On the 37th day of lockdown I awake staring blankly at The New York Times, then jolted by surprise: “bodies gathered ….” Who’s gathered? It’s over? What now?

But no, antibodies gathered” from recovered bodies are being collected and re-injected into bodies of the sick. We survive by managing porosity. If the danger lies in leaky bodies, so does hope.

“Can you hold one another tonight in the blur, so that one and another are no more?” writes Fred Moten.

Leaking and fusing and merging and blurring.

There are so many ways this could all go, good and bad. Bare exposure of oppressive racial-capital structures begins to shift after confronting this wound; or, just a simple, vulgar, doubling down.

Maybe what’s to learn, in months of endless sitting, is precisely this: to sit. To sit in, to sit with, to sit and see … the leakages, the blur, how best to be, how best to care, how best to be care-ful.
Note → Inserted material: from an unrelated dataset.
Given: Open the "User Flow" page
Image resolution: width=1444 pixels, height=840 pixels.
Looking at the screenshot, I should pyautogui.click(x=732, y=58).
This text was written in the ancient past. Now: everything has changed. Nothing has changed. I think about how it feels, to be crushed together with thousands of other bodies in the street—not sitting but marching, masked, in defense of Black lives. The pandemic has brought a heightened awareness of bodily permeability to this crowd, consciously becoming, in a multitude of ways, a giant single body, while also starkly and violently divided by difference, because of real and perceived characteristics of our individual bodies. In hopeful moments I think: perhaps this virus, which laid bare the leaking of our neighbor’s body into our own, forces us to witness, more intimately than ever before, the violence enacted against Black bodies, fellow bodies. In March the G20 gave us “a powerful reminder of our interconnectedness and vulnerabilities,” and in May we took this wisdom to heart, and to the streets. In hopeful moments.

In other moments, I feel unease and think, let’s take what we can get. Quarantined minds and angry souls bring their bodies to the streets, and it appears, for now, that enough body mass in and of itself can start to shift something. Now even the most privileged have gotten the tiniest taste of what it is for their government and fellow citizens to have total disregard for their lives. “And now my ‘other’ is happening to you. Now degradation and moral compromise and your body breaking down are happening to you,” writes Hilton Als. We must fight for every “othered” body as if it were our own—for, in a very real sense, it is. We keep bleeding, keep seething, keep leaking, and keep fusing—because of, and in spite of, into and out of, each other. Nothing has changed. Everything must change.